Rabbi Josef Davidson is affiliated with Congregation B’nai Amoona and is a member of the St. Louis Rabbinical and Cantorial Association, which coordinates the d’var Torah for the Light.  

By Rabbi Josef Davidson

As we find ourselves in the seventh month of the “new normal” of COVID-19 and near the beginning of the New Year 5781, one of the most popular catch phrases has become, “We’re all in this together.” This statement is intended to awaken within each person a sense of personal and communal responsibility as well as an understanding of the egalitarian effects of this highly contagious and deadly virus for which no cure has been developed. The Jewish people have long known this fact of life, and this week’s Torah portion, Nitzavim-Vayelech, begins with just such a statement.

Atem Nitzavim Hayom Kulchem – You stand this day, all of you, before the Eternal One your God: your tribal heads, your elders and your officials, each and every Israelite, including your children, your wives, even the sojourner within your camp, from woodchopper to waterdrawer . . . I make this covenant, with its sanctions, not with you alone, but both with those who are standing here with us this day . . . and with those who are not with us here this day. (Deuteronomy 29: 9-10, 13-14)

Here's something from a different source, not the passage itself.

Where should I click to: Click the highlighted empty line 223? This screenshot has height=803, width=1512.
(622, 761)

These words are read on the Shabbat before the beginning of every New Year, the time when we acknowledge the sovereignty of a Power greater than our own, remember the deeds, both good and bad, which we have done over the past year, and vow to work towards making ourselves, our congregations, our communities, and our world better. It is the time when we acknowledge that “we’re all in this together.”

The parashah continues with a reminder that the people of Israel have already experienced a model of behavior that does not work. “You have seen the detestable things and the fetishes of wood and stone, silver and gold, that [the other nations] keep.” (Deuteronomy 29:17) Nations, communities, individuals who collect material things as ends in themselves, who fail to utilize their possessions, their wealth, their talents for the betterment of all, these are nations that will ultimately fail. The covenant between Israel and the Eternal is intended, in part, to view material possessions, wealth, and talents as means towards an end, that end being a more perfect people, a more perfect nation, a more perfect world. It is good to possess wealth – so long as it is used properly, “to sustain the living, to keep faith with past generations, to uplift the fallen, to heal the sick, and to loosen that which binds and imprisons people,” to quote the Amidah recited three times a day, every day. After all, we’re all in this together.

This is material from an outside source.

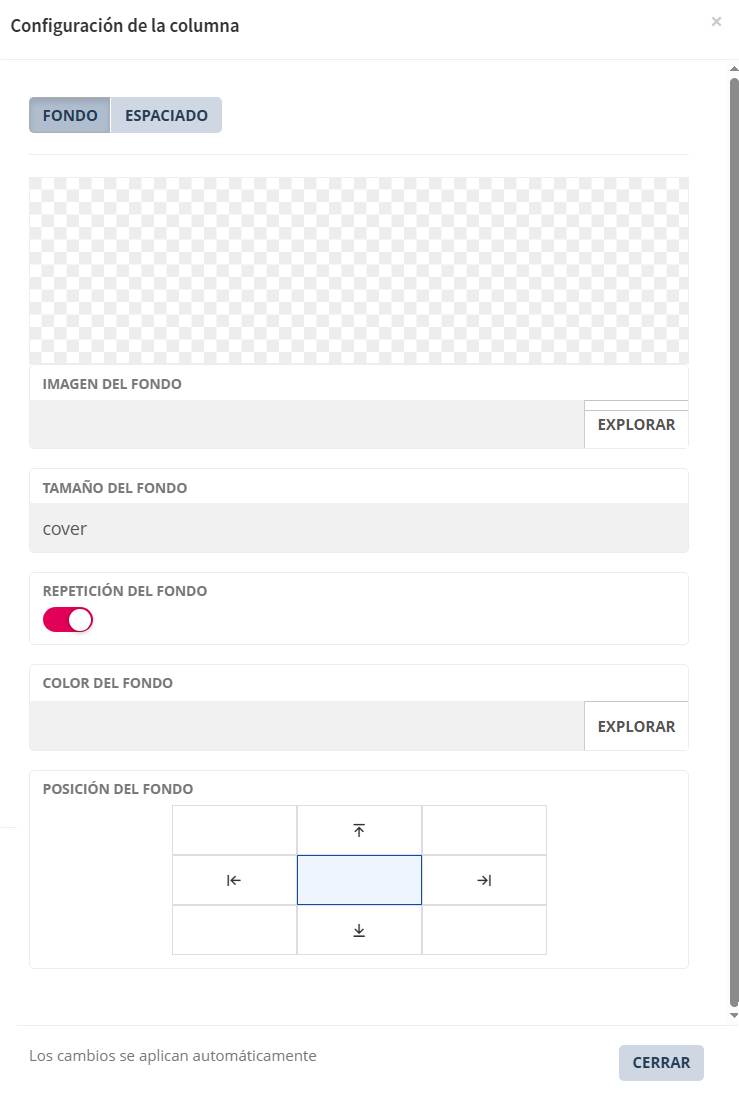Screen dimensions: 739x1094
Task: Switch to the Fondo tab
Action: tap(70, 115)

This parashah reiterates a common theme in the latter half of the book of Dvarim (Deuteronomy): every individual, every congregation, every community, every nation has a choice. “See, I set before you this day life and prosperity, death and adversity . . . life and death, I have put before you, blessing and curse, so choose life . . .” (Deuteronomy 30:15, 19) Humanity has been endowed with free will; each individual is given the right and the responsibility to choose. “Everything is in God’s hands except for the awe of God.” (Brachot 33b, Mgillot 25a, Niddah 16b) So, while human beings can be instructed as to the better path on which to tread, it is up to them to choose to do so. The text provides an example of the proverbial fork in the road. The Torah portion exhorts us to choose wisely.

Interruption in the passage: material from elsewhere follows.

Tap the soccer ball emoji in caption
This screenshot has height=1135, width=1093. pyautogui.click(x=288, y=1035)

Yes, we’re all in this together. Though we are individuals endowed with free will to make our own choices, we are, as Jews, as members of a larger community, as citizens of this country, and as inhabitants of this earth, cognizant of the effects that our choices have on others in this together with us. We have seen time and time again, what does not work; we have seen civilizations come and go in which economic, military, political, and, sadly, religious power have been utilized in an idolatrous manner, as ends in themselves, rather than as means to an end. During these dark times in which we find ourselves, let us resolve to be the light that illuminates the road not taken over the millennia since this week’s Torah portion was penned. We’re all in this together, and it is only by working together that this year will be the first of years of life and of blessing for all. 

Lshanah Tovah Tikantevu Vetichatamu – May you be inscribed and sealed for life and blessing!